## Problem to work on
Extend the passage below on building neural networks for handwritten digit recognition, writing onward from its final sentence.

## Quoted text
-=-=-

You can make the network smarter by using four neurons instead of two—just replace the line model.add(Dense(2, input_dim=2, activation='relu')) with model.add(Dense(4, input_dim=2, activation='relu')). With this change, the network trains successfully in about 60% of runs, and a network with six neurons trains on the first try about 90% of the time.

A neural network is fully determined by its numerical weights. Once the network is trained, you can save those parameters to disk and then reuse the trained model. We’ll be leveraging this extensively.

Digit Recognition with an MLP

Let’s consider a practical task that’s a classic for neural networks: digit recognition. We’ll use a multilayer perceptron—the same one we used for the XOR function. The inputs will be 28×28 pixel images. This size is chosen because there’s a ready-made dataset of handwritten digits, MNIST, which is stored in exactly this format.

For convenience, we’ll break the code into several functions. The first part is the model creation.

def mnist_make_model(image_w: int, image_h: int):
   # Neural network model
   model = Sequential()
   model.add(Dense(784, activation='relu', input_shape=(image_w*image_h,)))
   model.add(Dense(10, activation='softmax'))
   model.compile(loss='categorical_crossentropy', optimizer=RMSprop(), metrics=['accuracy'])
   return model

The network’s input will take image_w*image_h values — in our case, 28 × 28 = 784. The hidden layer has the same number of neurons: 784.

There’s a quirk with digit recognition. As we saw in the previous example, a neural network’s output can fall in the 0–1 range, while we need to recognize digits 0 through 9. The solution is to build a network with ten outputs, where the output corresponding to the correct digit is set to 1.

The structure of a single neuron is so simple that you don’t even need a computer to use it. Recently, researchers implemented a neural network analogous to our own as a piece of glass—such a network requires no power and contains no electronic components at all.

-=-=-

## Stored data
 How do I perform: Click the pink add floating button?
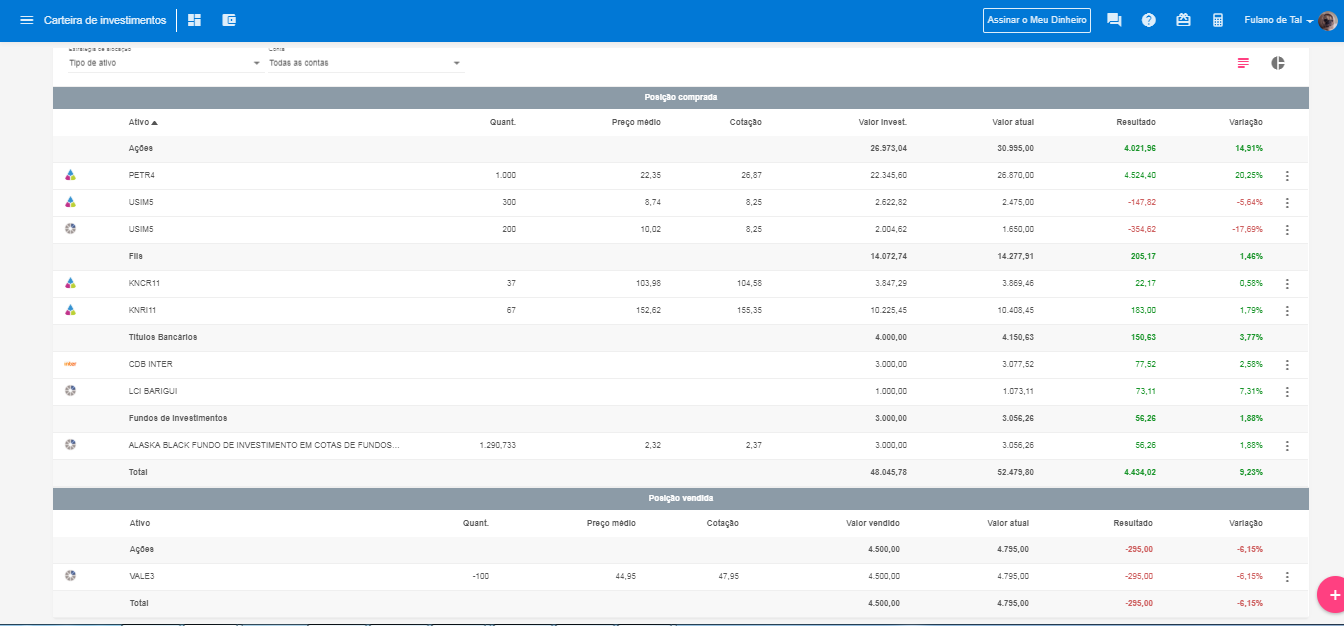pyautogui.click(x=1331, y=594)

-=-=-

## Answer to this problem
Once the neural network is created, it needs to be trained. To start, download the MNIST dataset and convert the data into the format the model expects.

We have two data sets: train and test—one is used for training, the other for validating the results. It’s standard practice to train and test a neural network on different data sets.

def mnist_mlp_train(model):
   (x_train, y_train), (x_test, y_test) = keras.datasets.mnist.load_data()
   # x_train: 60000x28x28 array, x_test: 10000x28x28 array
   image_size = x_train.shape[1]
   train_data = x_train.reshape(x_train.shape[0], image_size*image_size)
   test_data = x_test.reshape(x_test.shape[0], image_size*image_size)
   train_data = train_data.astype('float32')
   test_data = test_data.astype('float32')
   train_data /= 255.0
   test_data /= 255.0
   # encode the labels - we have 10 output classes
   # 3 -> [0 0 0 1 0 0 0 0 0 0], 5 -> [0 0 0 0 0 1 0 0 0 0]
   num_classes = 10
   train_labels_cat = keras.utils.to_categorical(y_train, num_classes)
   test_labels_cat = keras.utils.to_categorical(y_test, num_classes)
   print("Training the network...")
   t_start = time.time()
   # Start training the network
   model.fit(train_data, train_labels_cat, epochs=8, batch_size=64,
verbose=1, validation_data=(test_data, test_labels_cat))

Ready-to-use code for training the network:

model = mnist_make_model(image_w=28, image_h=28)
mnist_mlp_train(model)
model.save('mlp_digits_28x28.h5')

We create a model, train it, and save the result to a file.

On my Core i7 machine with a GeForce 1060, the process takes 18 seconds, or 50 seconds without GPU acceleration—almost three times longer. So if you plan to experiment with neural networks, a good graphics card is highly recommended.

Now let’s write a function that recognizes an image from a file—the very thing this network was built for. To perform recognition, we need to convert the image to the same format: a 28×28 grayscale image.

def mlp_digits_predict(model, image_file):
   image_size = 28
   img = keras.preprocessing.image.load_img(image_file, target_size=(image_size, image_size), color_mode='grayscale')
   img_arr = np.expand_dims(img, axis=0)
   img_arr = 1 - img_arr/255.0
   img_arr = img_arr.reshape((1, image_size*image_size))
   result = model.predict_classes([img_arr])
   return result[0]

Using the neural network is now quite straightforward. I created five images with different digits in Paint and ran the code.

model = tf.keras.models.load_model('mlp_digits_28x28.h5')
print(mlp_digits_predict(model, 'digit_0.png'))
print(mlp_digits_predict(model, 'digit_1.png'))
print(mlp_digits_predict(model, 'digit_3.png'))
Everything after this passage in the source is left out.